Because the story has this clear, front-page news quality to it, LIFE’s editors are glad to rearrange the December issue and rush it into print. . . .
Michigan native J. Ross Baughman began working in journalism in 1975, when he was hired by The Lorain Journal in northern Ohio. After leaving the Journal and taking a job with the Associated Press, he became the youngest professional ever awarded the Pulitzer Prize, in 1978, for his coverage of the guerrilla war in southern Africa. He was just 23.
(Click on the image at left to see the full-size version.)
Baughman has lectured internationally on journalism ethics and was the founder of the Visions photo agency. Besides covering wars in 11 countries, his work has appeared everywhere, from LIFE to Vanity Fair, Newsweek, Time, Stern, The New York Times Magazine and Vogue.

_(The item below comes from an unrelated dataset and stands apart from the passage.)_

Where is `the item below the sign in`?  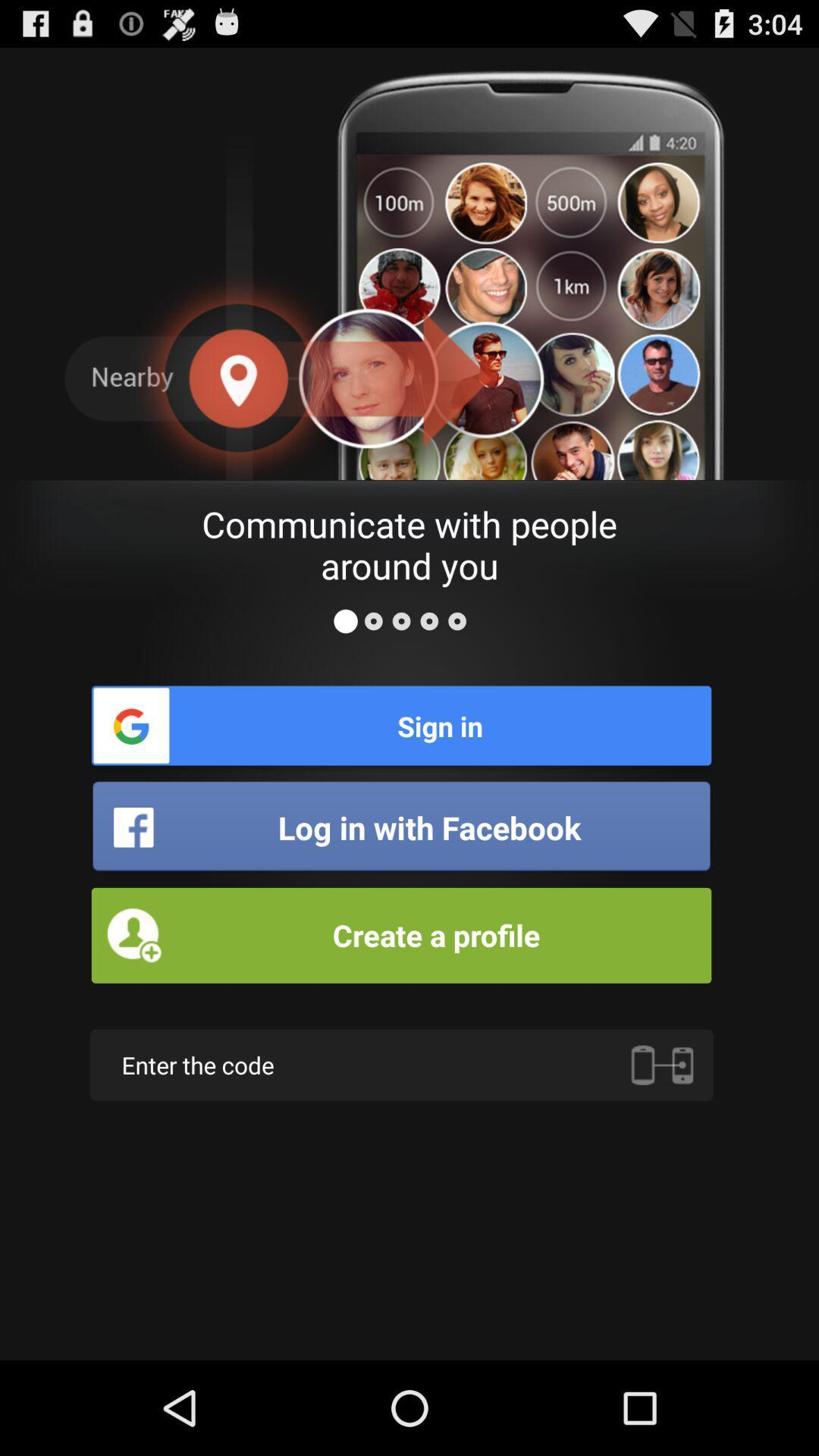
the item below the sign in is located at coordinates (400, 827).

In his work as an investigative photojournalist, he has been spit upon, shot at, stricken by encephalitis, had his arm broken by a New York drug dealer, was lined up for execution by a Neo-Nazi, had his ear drum blown out during a Palestinian mortar attack in Lebanon and was thrown into a Zambian prison for six weeks when suspected of spying. He has intentionally placed himself next to a tornado and got his leg blown apart by a land mine in El Salvador. During the Jerusalem bomb-squad assignment, Baughman wore an Israeli military uniform (Kevlar vest, khaki trousers and a specially marked royal blue t-shirt) so he could move freely through IDF security cordons and photograph the bomb squad unchallenged.
He served as a senior editor, assistant to the executive editor and director of photography at The Washington Times for 10 years; has advised the Robert F. Kennedy Memorial Foundation on its journalism awards; and served as the education chair of The White House News Photographers’ Association.